Les tribulations d’un (ex) astronome

Un ventre rebondi

jeudi 6 janvier 2011 par Guillaume Blanc

J’ai récidivé. Après la Bérarde, étant tombé par hasard sur l’annonce d’un nouveau concours d’écriture sur le thème : « Raconte-moi la glace » dans le cadre de l’Ice Climbing Écrins 2011 qui va se dérouler bientôt dans le vallon du Fournel, j’ai voulu me prêter au jeu et tenter le coup. Évidemment, je n’ai rien gagné, les gagnants sont ceux-là, si ce n’est cet exercice de style. Exercice de style, car au premier abord j’avais bien trop peu de mots pour atteindre la barre des 1800, imposée par le règlement. Du coup, j’ai brodé, j’ai brodé (et lutté). Le résultat n’est pas forcément très coulant — figé ? — et peut-être même un peu glacial. La lutte était inégale... Bref, à vous de voir !

Approche. Commencer par traverser tranquillement le petit pont de bois qui enjambe les flots glacés du torrent bouillonnant. Ersatz de chemin qui s’évapore rapidement sous la couche de neige. Il ne reste plus qu’à patauger dans une forêt qui semble inextricable malgré l’épais manteau immaculé qui la recouvre. Poudreuse. Un pied après l’autre s’enfonce dans les entrailles du sous-bois pour s’en aller se coincer entre les branches, là, dessous. Pourquoi n’avons-nous donc pas pris des raquettes ? Ou une paire de skis ? Nous n’avions pas les premières, quant aux seconds, il nous a paru dérisoire de les sortir pour si peu. De fait : elle est juste là, notre cascade ! Nager à quatre pattes ou brasser jusqu’à la taille, telle est l’unique alternative qui subsiste. Offrir une surface maximale de portance aux éléments éthérés. Progresser, doucement. Pour atteindre finalement le pied de la muraille.

Nous avions effectivement décidé d’aller tâter la glace. Une première, en ce qui me concerne. En général, l’hiver venu j’ai pour habitude d’arpenter les montagnes sur mes skis, dans la beauté silencieuse des paysages, et, il faut le dire, relativement fréquemment, au soleil. L’idée de me frotter à la face obscure de la chose, ces parois encaissées et glaciales par définition, vient peut-être d’une envie d’agrandir mon espace de libertés, mon terrain de jeu favori. Envie d’essayer, tout simplement.

Cette « muraille » que nous rejoignons ainsi tant bien que mal, est une version assez éloignée des images qui ornent les pages glacées des magazines spécialisés, belle glace translucide, verticale, étincelante dans un soleil miraculeux, cigares et myriades de stalactites suspendus en plein ciel bleu que le grimpeur gravit comme d’autres font leur gymnastique matutinale.
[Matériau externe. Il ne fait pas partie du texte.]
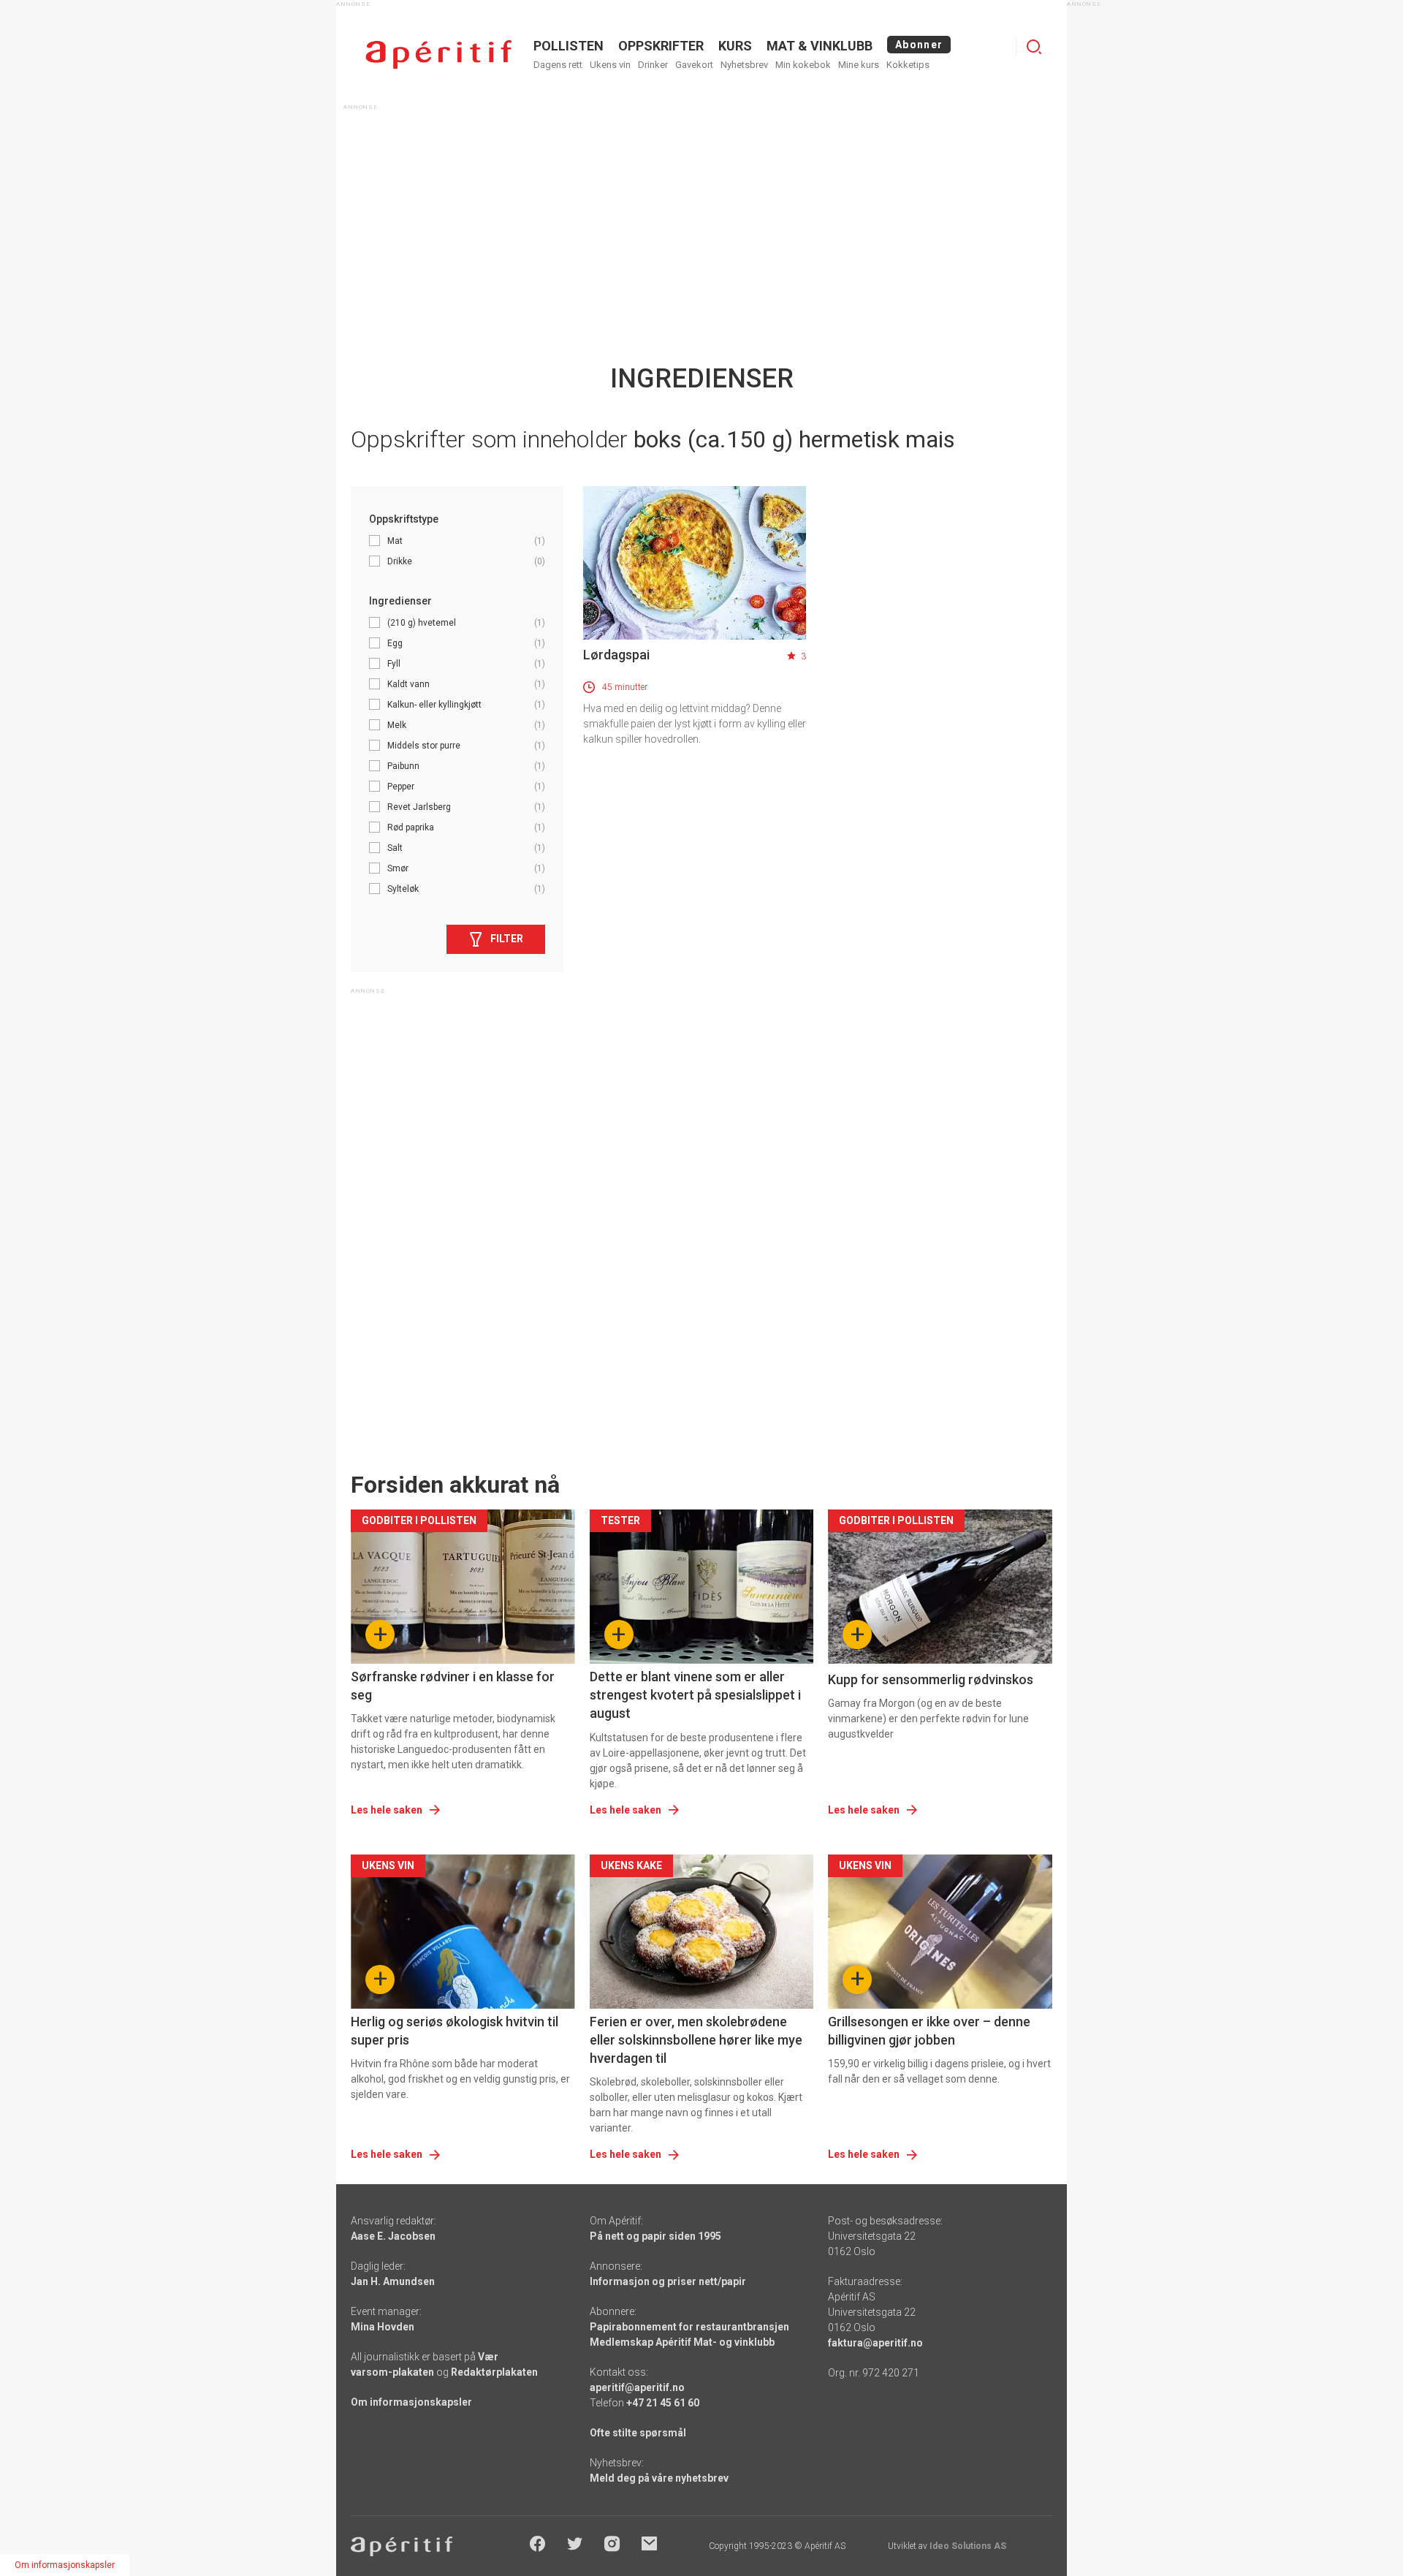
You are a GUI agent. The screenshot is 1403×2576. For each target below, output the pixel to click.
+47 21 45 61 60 (662, 2403)
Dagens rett (557, 64)
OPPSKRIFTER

Non, le décor est ici beaucoup moins grandiose – beaucoup moins grandiose ! – mais après tout, il faut bien commencer par quelque chose. Et pour ce faire, la vaste fontaine au ventre bedonnant et rebondi, pétrifiée par l’hiver, qui désormais nous domine au beau milieu de la forêt, me semblait quelque chose de plus réaliste – et réalisable. Glacial terrain de jeu. Où le soleil ne porte pas, cela va de soi. Ubac.

Les conditions de température – solidification oblige ! – font qu’une fois à pied d’œuvre, nous ne nous attardons pas en bavardages inutiles. Bouger et s’activer sont les maîtres mots. S’arnacher, se parer de l’outillage adéquat qui permettra de percer les secrets de la matière – état solide, état liquide, c’est selon. Enfiler le baudrier avant de ficeler les crampons aux chaussures, y déposer la poignée de broches qui vont pendouiller tout en tintinnabulant joliment à chaque mouvement. Casque. Tel un chevalier engoncé dans son armure, l’apprenti alpiniste peut finalement enfiler ses gants, attraper ses piolets et s’élancer, prêt à frapper.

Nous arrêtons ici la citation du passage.